▸ **Exercise brief**
Print the listing below exactly.

:: Material for the task

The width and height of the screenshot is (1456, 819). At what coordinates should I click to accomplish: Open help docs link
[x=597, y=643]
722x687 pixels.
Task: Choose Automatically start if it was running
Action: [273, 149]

::::

▸ **Task solution**
The width and height of the screenshot is (1456, 819). At what coordinates should I click to accomplish: Open help docs link
[x=597, y=643]
722x687 pixels.
Task: Choose Automatically start if it was running
Action: [273, 149]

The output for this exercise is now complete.